##### INPUT MATERIAL
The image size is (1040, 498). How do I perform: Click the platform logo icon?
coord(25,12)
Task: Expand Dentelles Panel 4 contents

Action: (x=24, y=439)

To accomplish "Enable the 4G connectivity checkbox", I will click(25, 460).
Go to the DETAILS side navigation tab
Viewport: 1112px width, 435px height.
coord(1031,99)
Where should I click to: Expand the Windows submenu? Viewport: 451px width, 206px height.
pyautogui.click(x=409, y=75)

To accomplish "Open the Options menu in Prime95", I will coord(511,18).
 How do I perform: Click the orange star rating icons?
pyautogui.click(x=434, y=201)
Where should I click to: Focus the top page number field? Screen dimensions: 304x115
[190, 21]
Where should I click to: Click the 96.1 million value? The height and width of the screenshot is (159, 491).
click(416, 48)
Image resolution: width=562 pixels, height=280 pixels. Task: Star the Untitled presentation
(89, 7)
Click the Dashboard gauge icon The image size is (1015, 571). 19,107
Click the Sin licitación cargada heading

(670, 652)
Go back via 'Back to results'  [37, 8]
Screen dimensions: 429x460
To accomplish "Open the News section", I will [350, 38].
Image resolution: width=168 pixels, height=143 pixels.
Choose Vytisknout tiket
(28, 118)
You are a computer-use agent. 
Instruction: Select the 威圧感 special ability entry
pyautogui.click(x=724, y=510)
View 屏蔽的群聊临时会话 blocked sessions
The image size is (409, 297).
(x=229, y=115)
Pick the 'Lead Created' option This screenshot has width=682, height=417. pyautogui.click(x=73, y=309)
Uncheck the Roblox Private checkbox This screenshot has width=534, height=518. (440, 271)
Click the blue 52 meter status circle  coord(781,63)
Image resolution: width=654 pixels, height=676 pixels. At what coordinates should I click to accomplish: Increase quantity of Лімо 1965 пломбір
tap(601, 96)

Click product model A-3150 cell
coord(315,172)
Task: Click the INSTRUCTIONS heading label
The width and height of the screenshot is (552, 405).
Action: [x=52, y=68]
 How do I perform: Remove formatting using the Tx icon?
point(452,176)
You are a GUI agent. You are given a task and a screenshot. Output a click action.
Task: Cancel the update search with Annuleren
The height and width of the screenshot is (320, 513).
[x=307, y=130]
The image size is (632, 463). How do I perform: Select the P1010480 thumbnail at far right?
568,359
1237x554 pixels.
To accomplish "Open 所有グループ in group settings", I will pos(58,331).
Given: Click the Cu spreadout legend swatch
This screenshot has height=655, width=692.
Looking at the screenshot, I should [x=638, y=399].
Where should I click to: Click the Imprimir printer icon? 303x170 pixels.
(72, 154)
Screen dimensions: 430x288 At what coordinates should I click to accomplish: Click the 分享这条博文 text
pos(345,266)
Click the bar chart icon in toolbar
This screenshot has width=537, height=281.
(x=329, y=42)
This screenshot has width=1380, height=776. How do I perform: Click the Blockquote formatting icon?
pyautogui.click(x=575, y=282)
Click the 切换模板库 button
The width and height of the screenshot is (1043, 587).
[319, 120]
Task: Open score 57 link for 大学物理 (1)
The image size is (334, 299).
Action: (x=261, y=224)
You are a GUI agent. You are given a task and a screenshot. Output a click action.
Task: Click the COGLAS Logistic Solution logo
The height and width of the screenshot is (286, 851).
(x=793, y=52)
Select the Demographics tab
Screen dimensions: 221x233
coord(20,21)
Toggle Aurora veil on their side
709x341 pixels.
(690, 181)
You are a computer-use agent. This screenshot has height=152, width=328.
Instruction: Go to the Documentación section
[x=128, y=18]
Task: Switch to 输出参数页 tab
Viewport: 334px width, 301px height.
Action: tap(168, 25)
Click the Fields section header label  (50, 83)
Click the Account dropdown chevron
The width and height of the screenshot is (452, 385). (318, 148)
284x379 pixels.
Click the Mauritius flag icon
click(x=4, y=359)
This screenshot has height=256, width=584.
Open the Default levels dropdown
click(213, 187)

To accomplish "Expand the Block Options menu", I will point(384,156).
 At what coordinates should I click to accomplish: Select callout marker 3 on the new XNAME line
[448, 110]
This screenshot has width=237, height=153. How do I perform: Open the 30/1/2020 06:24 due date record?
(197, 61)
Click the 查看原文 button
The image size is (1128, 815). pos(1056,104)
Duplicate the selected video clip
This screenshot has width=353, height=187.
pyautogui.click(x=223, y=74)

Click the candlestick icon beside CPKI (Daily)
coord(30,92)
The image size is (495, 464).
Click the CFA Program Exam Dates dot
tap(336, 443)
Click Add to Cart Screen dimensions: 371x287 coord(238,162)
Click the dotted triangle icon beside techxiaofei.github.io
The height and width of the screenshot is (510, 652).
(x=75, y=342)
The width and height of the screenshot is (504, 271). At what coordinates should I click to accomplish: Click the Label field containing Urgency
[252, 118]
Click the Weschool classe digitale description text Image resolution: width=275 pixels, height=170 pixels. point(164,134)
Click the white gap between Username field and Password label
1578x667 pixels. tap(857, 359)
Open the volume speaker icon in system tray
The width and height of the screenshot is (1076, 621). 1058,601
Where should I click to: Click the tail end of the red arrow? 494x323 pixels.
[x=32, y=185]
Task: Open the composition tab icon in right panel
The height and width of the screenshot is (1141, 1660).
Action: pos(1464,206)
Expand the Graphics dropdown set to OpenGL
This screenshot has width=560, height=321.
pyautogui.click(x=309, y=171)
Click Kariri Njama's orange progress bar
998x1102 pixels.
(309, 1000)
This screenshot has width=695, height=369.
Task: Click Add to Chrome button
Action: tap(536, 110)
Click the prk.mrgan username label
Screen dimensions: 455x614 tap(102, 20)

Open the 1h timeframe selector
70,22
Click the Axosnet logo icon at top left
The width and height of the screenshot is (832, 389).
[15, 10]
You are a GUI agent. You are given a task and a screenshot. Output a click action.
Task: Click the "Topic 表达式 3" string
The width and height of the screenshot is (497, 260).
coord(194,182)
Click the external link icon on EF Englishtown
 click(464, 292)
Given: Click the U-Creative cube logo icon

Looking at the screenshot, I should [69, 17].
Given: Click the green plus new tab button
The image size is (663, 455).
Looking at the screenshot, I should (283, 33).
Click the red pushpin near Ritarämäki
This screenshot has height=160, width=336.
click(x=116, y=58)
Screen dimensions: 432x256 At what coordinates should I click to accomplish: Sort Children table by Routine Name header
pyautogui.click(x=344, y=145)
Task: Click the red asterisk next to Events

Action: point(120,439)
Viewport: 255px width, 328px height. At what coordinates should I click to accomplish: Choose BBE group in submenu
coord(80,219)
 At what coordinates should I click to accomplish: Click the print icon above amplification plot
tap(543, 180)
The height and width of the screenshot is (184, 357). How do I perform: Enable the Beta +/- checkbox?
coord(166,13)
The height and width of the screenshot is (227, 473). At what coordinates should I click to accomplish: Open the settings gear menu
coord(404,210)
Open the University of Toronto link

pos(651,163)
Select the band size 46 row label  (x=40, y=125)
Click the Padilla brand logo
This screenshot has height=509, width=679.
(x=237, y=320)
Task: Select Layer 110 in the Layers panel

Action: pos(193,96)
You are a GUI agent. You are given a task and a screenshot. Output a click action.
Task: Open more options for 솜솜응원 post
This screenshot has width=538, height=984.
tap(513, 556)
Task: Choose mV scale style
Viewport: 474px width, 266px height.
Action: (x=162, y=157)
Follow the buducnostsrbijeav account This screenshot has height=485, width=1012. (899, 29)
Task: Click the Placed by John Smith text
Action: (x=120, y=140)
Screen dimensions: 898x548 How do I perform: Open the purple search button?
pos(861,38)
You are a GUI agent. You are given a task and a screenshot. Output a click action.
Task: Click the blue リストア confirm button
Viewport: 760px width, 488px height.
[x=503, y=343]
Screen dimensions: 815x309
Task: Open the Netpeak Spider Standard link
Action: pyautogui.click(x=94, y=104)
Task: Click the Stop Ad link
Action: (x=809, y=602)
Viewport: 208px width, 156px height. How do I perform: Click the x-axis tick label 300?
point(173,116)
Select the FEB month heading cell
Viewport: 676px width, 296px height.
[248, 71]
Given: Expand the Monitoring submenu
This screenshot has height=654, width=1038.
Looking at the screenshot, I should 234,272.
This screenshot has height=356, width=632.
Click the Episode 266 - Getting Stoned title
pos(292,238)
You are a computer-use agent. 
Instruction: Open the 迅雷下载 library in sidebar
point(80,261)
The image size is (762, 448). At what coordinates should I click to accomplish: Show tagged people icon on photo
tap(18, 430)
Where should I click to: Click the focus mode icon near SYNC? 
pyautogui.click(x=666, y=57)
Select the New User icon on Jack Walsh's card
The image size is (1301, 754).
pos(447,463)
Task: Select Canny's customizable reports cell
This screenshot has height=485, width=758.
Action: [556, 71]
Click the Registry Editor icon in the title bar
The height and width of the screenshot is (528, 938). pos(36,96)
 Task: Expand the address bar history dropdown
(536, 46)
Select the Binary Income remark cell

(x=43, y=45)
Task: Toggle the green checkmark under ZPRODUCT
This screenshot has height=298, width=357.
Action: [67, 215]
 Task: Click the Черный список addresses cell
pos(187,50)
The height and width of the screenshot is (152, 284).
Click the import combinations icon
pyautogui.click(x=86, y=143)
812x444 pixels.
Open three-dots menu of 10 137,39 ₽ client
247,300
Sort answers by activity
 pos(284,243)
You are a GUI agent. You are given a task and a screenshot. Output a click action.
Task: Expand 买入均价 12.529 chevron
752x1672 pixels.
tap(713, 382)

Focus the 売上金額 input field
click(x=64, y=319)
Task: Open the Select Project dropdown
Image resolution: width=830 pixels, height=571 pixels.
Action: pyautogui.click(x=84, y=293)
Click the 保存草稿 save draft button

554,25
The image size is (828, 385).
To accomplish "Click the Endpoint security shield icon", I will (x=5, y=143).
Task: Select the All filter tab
##########
## TASK TO CARRY OUT
Only lines with the word "blue" are wanted; pull each of them from the records.

## REPLY
Click the blue 52 meter status circle  coord(781,63)
Task: Click the blue リストア confirm button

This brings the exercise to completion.